More recently, another art historian, Stephanie L. Herdrich, has also underscored just how seminal Hassam’s studies with Juglaris proved to be. In Childe Hassam: American Impressionist, published in conjunction with an exhibition organized by the Metropolitan Museum of Art, New York, Herdrich writes: “Juglaris’ impact on Hassam was significant. After his return to Boston, Hassam painted more often in oil, producing larger, more impressive and ambitious works, a development probably inspired by his exposure to great European art, but no doubt it also reflected an increased confidence in his use of the medium that Juglaris’s teaching would have instilled. Juglaris’s influence must have reinforced that of Hunt and the Barbizon aesthetic, which had already left its mark on Hassam.”

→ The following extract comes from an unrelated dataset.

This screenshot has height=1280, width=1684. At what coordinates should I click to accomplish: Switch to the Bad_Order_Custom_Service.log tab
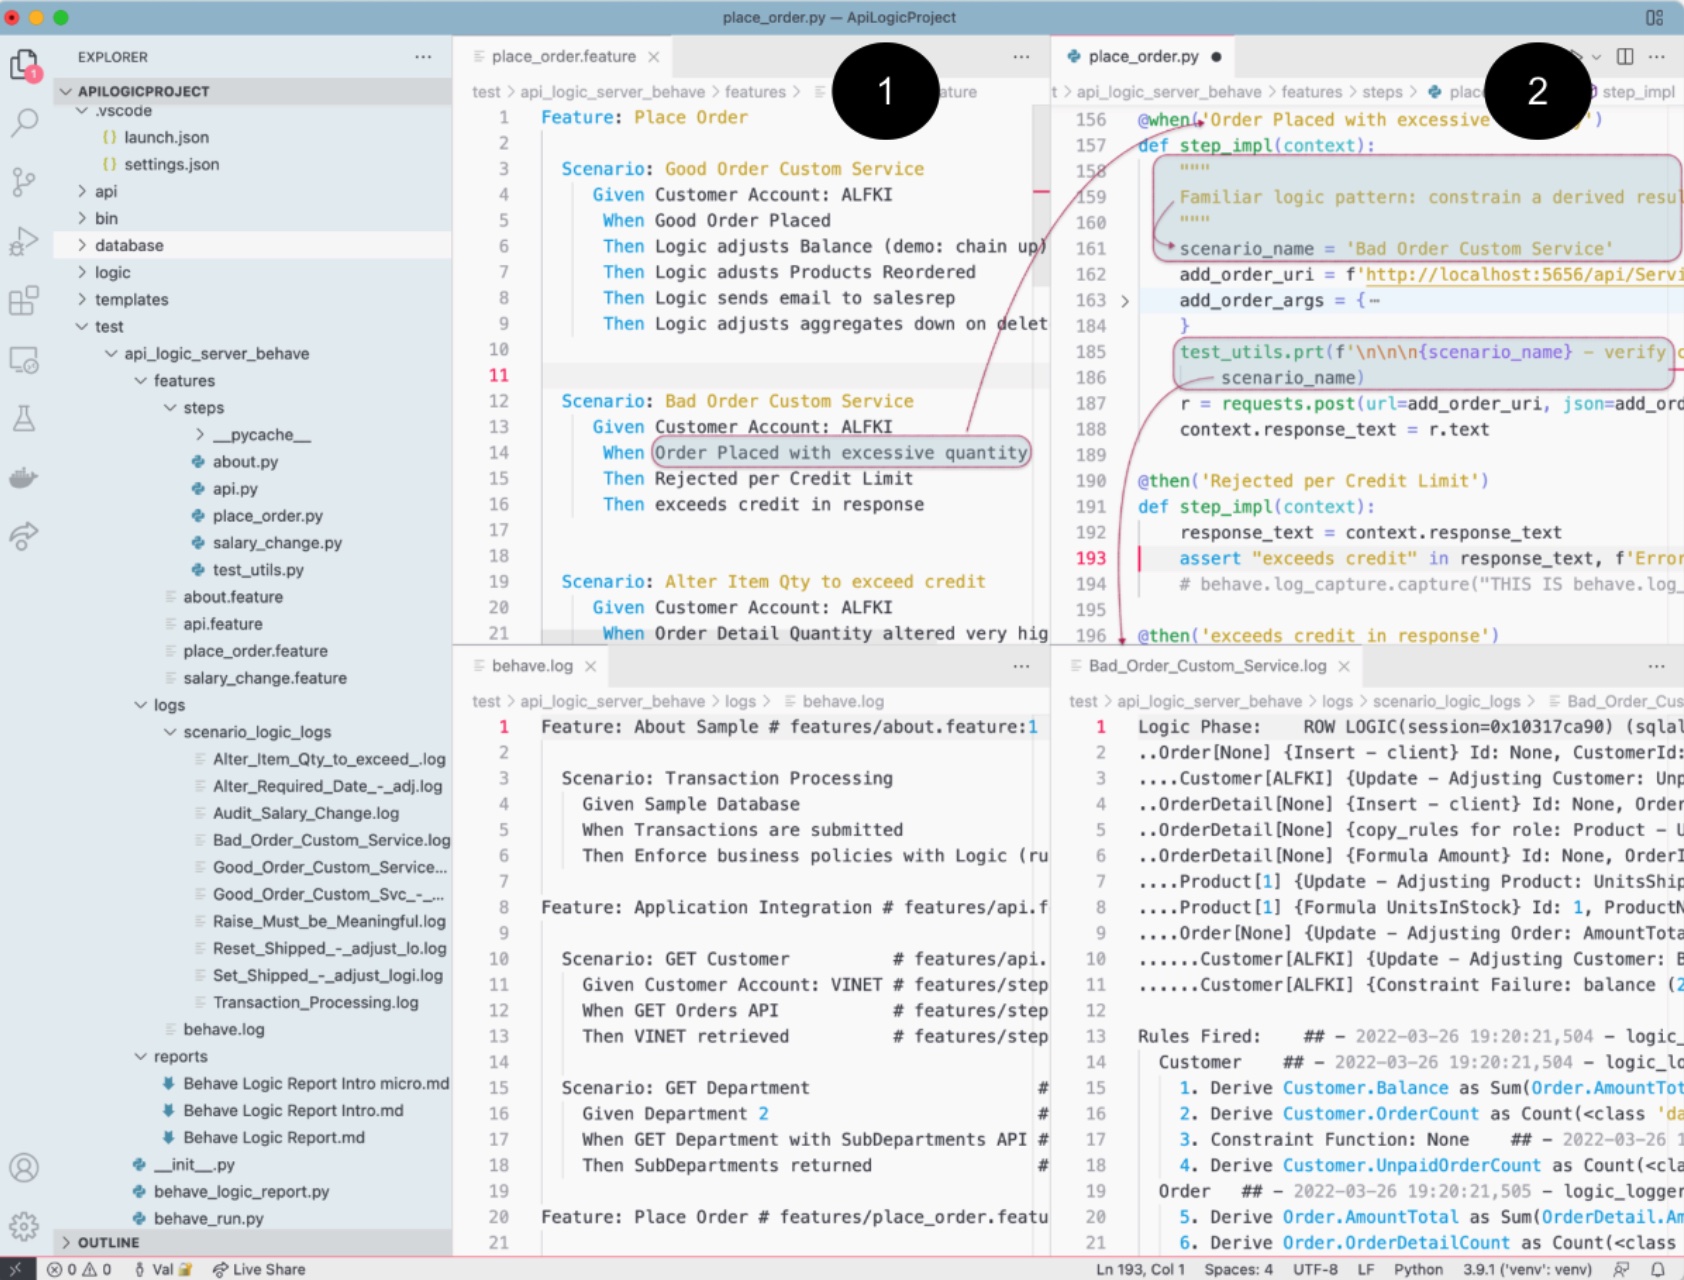tap(1206, 666)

At a juncture when American art education was still a fledgling enterprise, Juglaris brought Old World knowledge to a New World setting and helped raise the bar for quality instruction. Further reflecting his commitment to education, Juglaris, along with fellow Rhode Island School of Design faculty member Warren Locke, translated for American publication Giacomo da Vignola’s famous sixteenth-century treatise, Rules of the Five Orders of Architecture, making classical architectural forms more familiar to students, anticipating a trend toward greater integration of architecture and art.